Python Programming Tutorials

Parsing XML with Go Programming

Welcome to part 11 of the Go programming tutorial series. In this tutorial, we're going to cover how we can go about parsing this XML document. Our previous code:

package main

import (
"fmt"
"io/ioutil"
"net/http"
)

func main() {
   resp, _ := http.Get("https://www.washingtonpost.com/news-sitemap-index.xml")
   bytes, _ := ioutil.ReadAll(resp.Body)
   string_body := string(bytes)
   fmt.Println(string_body)
   resp.Body.Close()
}

In this case, we're just reading the data like we might any source code. Since we want to parse it, it makes sense that we might want to look into available libraries to help us with this. Luckily for us, we can use the encoding/xml package to give us some aid.

package main

import (
  "encoding/xml"
  "fmt"
  "io/ioutil"
  "net/http"
)

Next, we're going to use some structs to help us in describing the structure of this document to Go and to later ascribe methods to it.

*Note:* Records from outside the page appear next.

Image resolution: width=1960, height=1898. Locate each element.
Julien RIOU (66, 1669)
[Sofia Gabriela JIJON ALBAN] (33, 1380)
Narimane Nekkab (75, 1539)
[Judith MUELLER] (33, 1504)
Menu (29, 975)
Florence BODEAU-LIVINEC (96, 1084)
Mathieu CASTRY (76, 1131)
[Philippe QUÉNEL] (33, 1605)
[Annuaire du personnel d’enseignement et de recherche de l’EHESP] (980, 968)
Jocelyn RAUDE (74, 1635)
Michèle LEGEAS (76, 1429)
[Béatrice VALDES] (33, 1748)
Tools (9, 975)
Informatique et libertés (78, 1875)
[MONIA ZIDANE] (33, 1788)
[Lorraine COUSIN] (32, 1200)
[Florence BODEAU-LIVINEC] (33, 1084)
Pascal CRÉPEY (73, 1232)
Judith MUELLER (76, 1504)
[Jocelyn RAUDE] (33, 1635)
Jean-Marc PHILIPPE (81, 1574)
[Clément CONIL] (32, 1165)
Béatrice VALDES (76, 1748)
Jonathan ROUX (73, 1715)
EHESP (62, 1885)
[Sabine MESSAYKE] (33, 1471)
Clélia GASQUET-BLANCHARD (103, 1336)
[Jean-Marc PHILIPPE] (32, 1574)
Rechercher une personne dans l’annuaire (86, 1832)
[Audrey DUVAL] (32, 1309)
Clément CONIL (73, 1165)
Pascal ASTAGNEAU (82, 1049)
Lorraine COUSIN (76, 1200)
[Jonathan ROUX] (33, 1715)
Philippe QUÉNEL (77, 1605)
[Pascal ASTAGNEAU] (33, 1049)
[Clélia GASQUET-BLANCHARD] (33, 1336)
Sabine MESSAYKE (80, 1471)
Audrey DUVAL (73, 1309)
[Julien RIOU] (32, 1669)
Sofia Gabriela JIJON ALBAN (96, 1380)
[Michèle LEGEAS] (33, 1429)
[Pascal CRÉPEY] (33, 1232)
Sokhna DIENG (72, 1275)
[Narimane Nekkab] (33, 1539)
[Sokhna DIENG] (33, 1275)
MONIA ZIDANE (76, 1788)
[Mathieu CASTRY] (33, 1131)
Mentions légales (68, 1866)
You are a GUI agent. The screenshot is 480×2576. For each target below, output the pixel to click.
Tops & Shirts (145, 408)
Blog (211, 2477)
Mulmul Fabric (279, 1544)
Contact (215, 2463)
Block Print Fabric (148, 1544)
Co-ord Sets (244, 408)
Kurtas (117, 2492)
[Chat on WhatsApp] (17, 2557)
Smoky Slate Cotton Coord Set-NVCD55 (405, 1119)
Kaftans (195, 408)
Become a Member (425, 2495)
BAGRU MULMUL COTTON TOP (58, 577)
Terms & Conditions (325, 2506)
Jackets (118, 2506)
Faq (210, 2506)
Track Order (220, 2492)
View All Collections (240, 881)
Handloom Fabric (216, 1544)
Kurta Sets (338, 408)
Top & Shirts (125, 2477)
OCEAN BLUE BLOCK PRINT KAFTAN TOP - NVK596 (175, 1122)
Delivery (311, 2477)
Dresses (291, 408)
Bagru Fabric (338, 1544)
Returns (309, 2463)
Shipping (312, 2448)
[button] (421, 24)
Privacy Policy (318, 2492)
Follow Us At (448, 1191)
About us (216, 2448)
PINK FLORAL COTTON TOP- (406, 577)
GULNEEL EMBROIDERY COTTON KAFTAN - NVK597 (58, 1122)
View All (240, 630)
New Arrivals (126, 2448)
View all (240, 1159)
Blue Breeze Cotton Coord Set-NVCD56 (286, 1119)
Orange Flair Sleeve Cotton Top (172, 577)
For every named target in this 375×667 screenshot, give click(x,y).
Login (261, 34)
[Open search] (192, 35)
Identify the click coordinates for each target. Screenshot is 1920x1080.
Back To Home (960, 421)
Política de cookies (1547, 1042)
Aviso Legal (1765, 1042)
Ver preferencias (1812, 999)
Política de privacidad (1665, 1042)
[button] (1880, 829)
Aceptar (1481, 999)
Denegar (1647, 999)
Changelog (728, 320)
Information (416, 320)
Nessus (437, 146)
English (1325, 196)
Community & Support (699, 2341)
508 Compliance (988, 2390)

First, our sitemap has the following structure:

<sitemapindex>
   <sitemap>
      <loc>http://www.washingtonpost.com/news-politics-sitemap.xml</loc>
   </sitemap>
   <sitemap>
      <loc>http://www.washingtonpost.com/news-blogs-politics-sitemap.xml</loc>
   </sitemap>
   <sitemap>
      <loc>http://www.washingtonpost.com/news-opinions-sitemap.xml</loc>
   </sitemap>
</sitemapindex>

So the tag sitemapindex encompasses/is the parent to the rest of the document. Then you have the sitemap tags that encase the final loc tags, which hold the URLs we're interested in. Our end-goal here is to create a "list" of URLs that we could then iterate over. In Go, that "list" is actually going to be a slice, which is the same as an array has fixed dimensions, a slice doesn't! Okay, so we're going to build a slice of URLs. We'll then make a struct for our data like so:

type Sitemapindex struct {
  Locations []Location `xml:"sitemap"`
}

In this case, we're creating our custom type called Sitemapindex using a struct. Inside, we're creating a slice, called Locations, which is of the Location type. Finally, we add the `xml:"sitemap"` syntax at the end for the parser to understand where it's looking when we go to unpack this with the encoding/xml package. Since we're throwing two things at you here, let's look at a simple array example:

An array with 6 integers might look something like: var ArrExample [6]int.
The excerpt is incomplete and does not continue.